Le concept de NWOW ("New Ways of Working" ou nouvelles formes d’organisation du travail – NFOT en français) se réfère à une nouvelle forme d’organisation du travail qui comprend une philosophie de travail fondamentalement nouvelle et qui modifie également les pratiques de management qui y sont associées.
En pratique, cette dénomination commerciale lancée par Microsoft renvoie à un ensemble très hétéroclite de pratiques de flexibilité et d’usages des technologies de l’information et de la communication (TIC), qui ont pour point commun de se positionner en rupture avec les formes traditionnelles d’organisation du travail, rompant avec la rigidité, le cloisonnement et la lourdeur qui leur sont souvent associés.
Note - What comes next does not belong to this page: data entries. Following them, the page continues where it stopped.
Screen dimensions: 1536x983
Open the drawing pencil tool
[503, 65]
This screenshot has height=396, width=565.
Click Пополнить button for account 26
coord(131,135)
Le Pr. Laurent Taskin de l'UCL propose de définir les NWOW comme un "mix organisationnel de pratiques de flexibilité du temps et de l’espace de travail, d’organisation du travail (en équipe, semi autonomes, virtuelles, p.ex.) et de management (par projets, par objectifs et tournées vers le partage des connaissances, essentiellement) dont la mise en œuvre est facilitée par les technologies de l’information et de la communication (TIC), et qui s’inscrit au cœur d’une vision particulière de l’entreprise".
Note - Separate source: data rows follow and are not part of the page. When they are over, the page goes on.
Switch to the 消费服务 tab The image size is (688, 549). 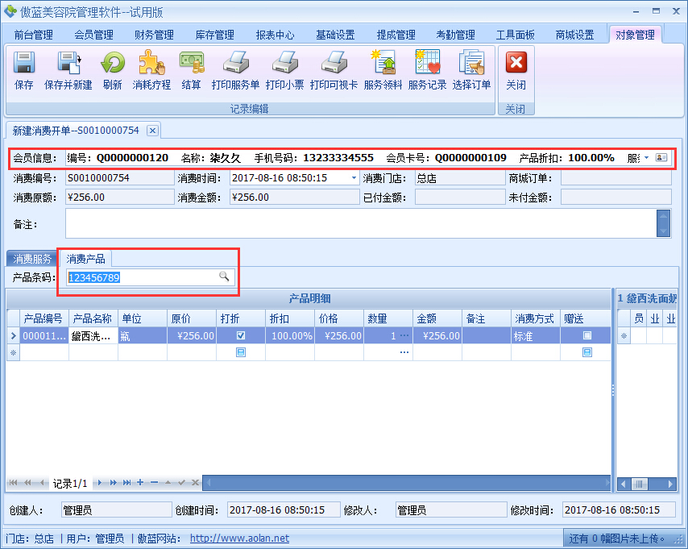[x=32, y=259]
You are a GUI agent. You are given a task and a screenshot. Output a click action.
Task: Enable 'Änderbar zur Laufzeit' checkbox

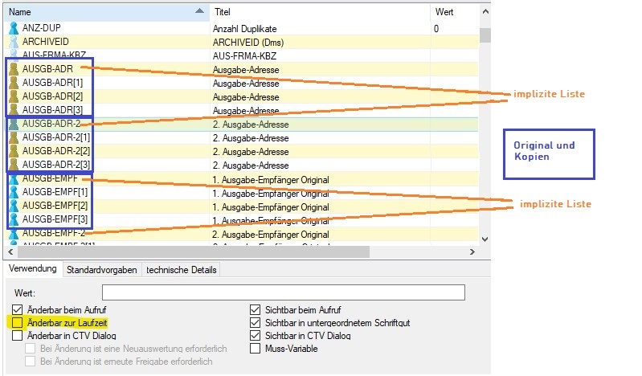[x=18, y=322]
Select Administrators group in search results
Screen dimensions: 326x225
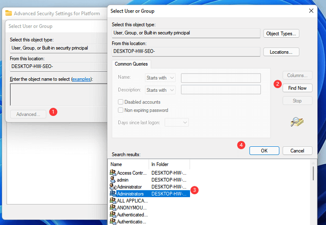coord(130,193)
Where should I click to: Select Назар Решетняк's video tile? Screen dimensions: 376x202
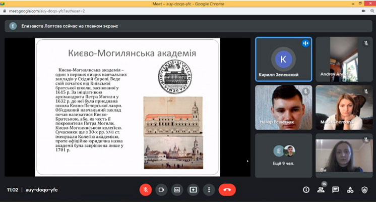pyautogui.click(x=283, y=107)
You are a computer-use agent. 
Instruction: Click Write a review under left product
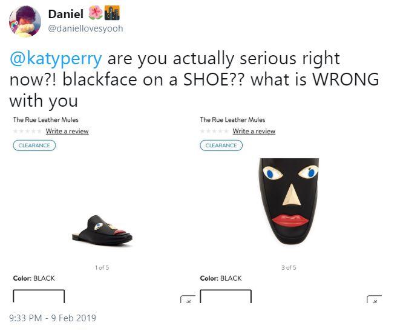click(67, 132)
Les NWOW consistent ainsi en une large variété de concepts et mesures permettant d’encourager la flexibilité du lieu et du temps de travail, mais également en une série de changements organisationnels.
De façon synthétique, on peut considérer que les NWOW entraînent des transformations autour de quatre aspects principaux :
- L’espace physique de travail : l'idée est favoriser la flexibilité concernant le lieu et les horaires de travail, en intégrant des horaires flexibles, du télétravail et des espaces de travail flexibles dans le but de permettre une meilleure adéquation aux tâches de travail ;
- Les TIC : utilisation des nouvelles technologies afin de permettre aux employés d’être connectés et donc de collaborer a priori partout et tout le temps ;
- L’organisation et le management : évolution vers plus de confiance de la part des managers envers leurs employés, octroi de plus d’autonomie, stimulation de l’initiative et évaluation des résultats plutôt que de la présence physique de l’employé ;
- La culture de travail : culture de l’échange d’information, collaboration en réseau.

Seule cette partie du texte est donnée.